» What is expected
After the line containing "Given: Open the ВЕРХОВАЯ ЕЗДА menu item", write nothing more; before it, reproduce every line of the material below exactly, starting with the first.

» Extracted records
::::

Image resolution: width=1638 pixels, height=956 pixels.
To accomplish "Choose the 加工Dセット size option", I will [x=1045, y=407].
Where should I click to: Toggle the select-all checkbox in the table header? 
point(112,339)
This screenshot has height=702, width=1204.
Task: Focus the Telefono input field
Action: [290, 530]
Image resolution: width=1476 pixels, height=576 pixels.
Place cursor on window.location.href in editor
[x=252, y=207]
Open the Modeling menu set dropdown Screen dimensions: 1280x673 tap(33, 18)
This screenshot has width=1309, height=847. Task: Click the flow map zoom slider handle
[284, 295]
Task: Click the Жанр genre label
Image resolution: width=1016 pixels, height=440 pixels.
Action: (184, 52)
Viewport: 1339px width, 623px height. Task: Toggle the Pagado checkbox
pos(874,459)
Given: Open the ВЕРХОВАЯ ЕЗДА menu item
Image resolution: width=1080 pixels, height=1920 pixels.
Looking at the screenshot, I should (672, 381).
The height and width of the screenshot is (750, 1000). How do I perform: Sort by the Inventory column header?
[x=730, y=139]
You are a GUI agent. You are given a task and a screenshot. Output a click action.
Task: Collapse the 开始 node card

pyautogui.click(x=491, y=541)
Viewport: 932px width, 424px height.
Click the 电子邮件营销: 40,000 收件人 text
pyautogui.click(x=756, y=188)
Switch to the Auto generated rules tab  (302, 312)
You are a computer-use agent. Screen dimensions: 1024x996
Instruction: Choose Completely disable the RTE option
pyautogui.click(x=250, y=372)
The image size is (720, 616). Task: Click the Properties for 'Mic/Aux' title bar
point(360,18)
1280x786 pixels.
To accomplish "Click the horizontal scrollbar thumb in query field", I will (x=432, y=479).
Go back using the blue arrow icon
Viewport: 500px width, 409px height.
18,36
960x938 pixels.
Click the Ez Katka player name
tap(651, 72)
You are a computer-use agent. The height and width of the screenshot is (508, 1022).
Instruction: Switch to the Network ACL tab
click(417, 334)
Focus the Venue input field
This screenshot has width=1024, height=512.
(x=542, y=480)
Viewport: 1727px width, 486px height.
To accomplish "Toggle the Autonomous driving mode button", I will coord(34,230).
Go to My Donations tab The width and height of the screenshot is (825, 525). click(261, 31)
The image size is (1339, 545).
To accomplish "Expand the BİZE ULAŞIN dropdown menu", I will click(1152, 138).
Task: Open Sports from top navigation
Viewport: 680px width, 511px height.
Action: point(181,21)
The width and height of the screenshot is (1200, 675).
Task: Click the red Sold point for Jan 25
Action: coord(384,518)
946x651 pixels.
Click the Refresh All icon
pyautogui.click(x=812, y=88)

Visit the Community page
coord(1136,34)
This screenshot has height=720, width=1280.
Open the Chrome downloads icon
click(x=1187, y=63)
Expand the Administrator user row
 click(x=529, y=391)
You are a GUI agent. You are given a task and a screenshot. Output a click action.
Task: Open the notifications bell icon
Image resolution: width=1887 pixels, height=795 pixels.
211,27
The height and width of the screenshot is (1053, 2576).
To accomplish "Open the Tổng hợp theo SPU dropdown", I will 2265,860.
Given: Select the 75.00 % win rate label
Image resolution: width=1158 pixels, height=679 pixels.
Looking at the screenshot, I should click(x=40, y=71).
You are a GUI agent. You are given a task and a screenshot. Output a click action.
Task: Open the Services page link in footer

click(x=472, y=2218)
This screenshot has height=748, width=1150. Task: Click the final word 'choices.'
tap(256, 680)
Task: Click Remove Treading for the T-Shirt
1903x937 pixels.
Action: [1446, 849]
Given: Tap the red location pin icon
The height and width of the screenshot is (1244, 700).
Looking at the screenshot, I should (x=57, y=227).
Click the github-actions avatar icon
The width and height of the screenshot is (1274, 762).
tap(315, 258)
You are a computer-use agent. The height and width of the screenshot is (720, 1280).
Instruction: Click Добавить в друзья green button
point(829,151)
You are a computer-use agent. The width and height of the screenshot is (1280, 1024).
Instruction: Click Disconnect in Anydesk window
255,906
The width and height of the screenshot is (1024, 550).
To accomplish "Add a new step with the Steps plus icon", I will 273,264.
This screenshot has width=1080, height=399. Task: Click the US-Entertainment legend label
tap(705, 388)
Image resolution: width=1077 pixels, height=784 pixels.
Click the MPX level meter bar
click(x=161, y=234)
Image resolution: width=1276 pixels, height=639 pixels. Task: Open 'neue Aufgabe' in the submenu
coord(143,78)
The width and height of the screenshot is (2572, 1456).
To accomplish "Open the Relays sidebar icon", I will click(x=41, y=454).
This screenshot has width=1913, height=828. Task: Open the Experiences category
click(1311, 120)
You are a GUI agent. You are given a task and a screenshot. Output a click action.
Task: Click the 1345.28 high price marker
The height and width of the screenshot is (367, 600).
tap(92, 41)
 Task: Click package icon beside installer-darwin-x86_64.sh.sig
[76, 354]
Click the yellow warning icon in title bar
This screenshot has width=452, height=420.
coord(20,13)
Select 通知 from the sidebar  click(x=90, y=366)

::::

» Result
Image resolution: width=1638 pixels, height=956 pixels.
To accomplish "Choose the 加工Dセット size option", I will [x=1045, y=407].
Where should I click to: Toggle the select-all checkbox in the table header? 
point(112,339)
This screenshot has height=702, width=1204.
Task: Focus the Telefono input field
Action: [290, 530]
Image resolution: width=1476 pixels, height=576 pixels.
Place cursor on window.location.href in editor
[x=252, y=207]
Open the Modeling menu set dropdown Screen dimensions: 1280x673 tap(33, 18)
This screenshot has width=1309, height=847. Task: Click the flow map zoom slider handle
[284, 295]
Task: Click the Жанр genre label
Image resolution: width=1016 pixels, height=440 pixels.
Action: (184, 52)
Viewport: 1339px width, 623px height. Task: Toggle the Pagado checkbox
pos(874,459)
Given: Open the ВЕРХОВАЯ ЕЗДА menu item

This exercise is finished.